- Directed by: Henrik Ruben Genz
- Written by: Kim Fupz Aakeson
- Produced by: Thomas Gammeltoft
- Starring: Bjarne Henriksen; Vivian Wu;
- Cinematography: Sebastian Blenkov
- Edited by: Mette Zeruneith
- Music by: Gisle Kverndokk
- Production company: Fine & Mellow Productions
- Release date: 1 April 2005 (Denmark);
- Running time: 88 minutes
- Countries: Denmark, China
- Languages: Danish; Mandarin Chinese;

= Kinamand =

2005 Danish-Chinese comedy drama film

Kinamand (Chinaman and 中国先生) is a 2005 Danish-Chinese comedy drama film that deals with the Chinese immigrant experience in Denmark and marriages of convenience.

==Plot==
Keld, a plumber, is bored with his job and life. His wife, Rie, tries to interest him in a vacation or dance classes. When this last-ditch attempt fails, Rie, tired of Keld's apathy, divorces him and asks for DKK 50,000 (US $8,817). Keld continues on his downward spiral, ignoring his customers and closing his business indefinitely.

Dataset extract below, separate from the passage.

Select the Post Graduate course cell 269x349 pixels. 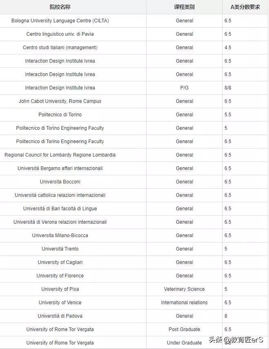pyautogui.click(x=184, y=329)
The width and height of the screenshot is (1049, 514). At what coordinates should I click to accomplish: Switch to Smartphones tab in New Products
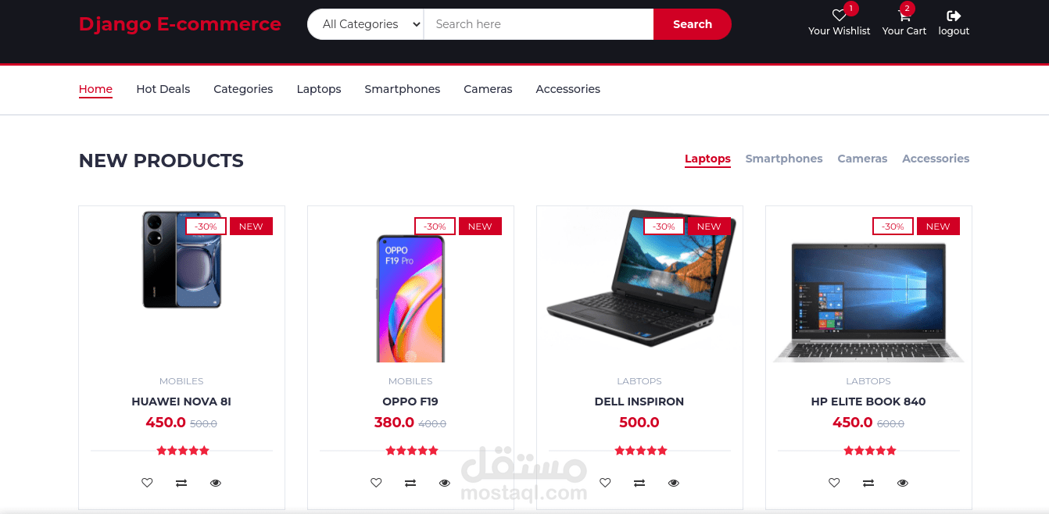point(784,159)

He sells all of his and Rie's furniture and lives in the empty apartment. When his food runs out, he starts eating at a Chinese restaurant across the street every night. A pipe in the restaurant breaks, and Keld agrees to fix it, in exchange for his meals. After about a month, the owner of the restaurant, Feng, offers Keld DKK 24,000 (US $4,000) to marry his sister, Ling, so that she can get a visa to Denmark. Keld initially refuses, but when faced with the divorce settlement, he goes back to Feng and asks for DKK 50,000, to which the latter agrees.

After a lavish wedding, Ling moves into Keld's apartment, which has been set up to fool the immigration service. Ling and Keld learn to live with each other, despite their language barrier. Keld freely tells his ex-wife and son that the marriage is purely "pro forma". He is concerned about Ling's health, but Feng assures him she's perfectly fine. Ling's influence gradually lifts Keld out of his apathy.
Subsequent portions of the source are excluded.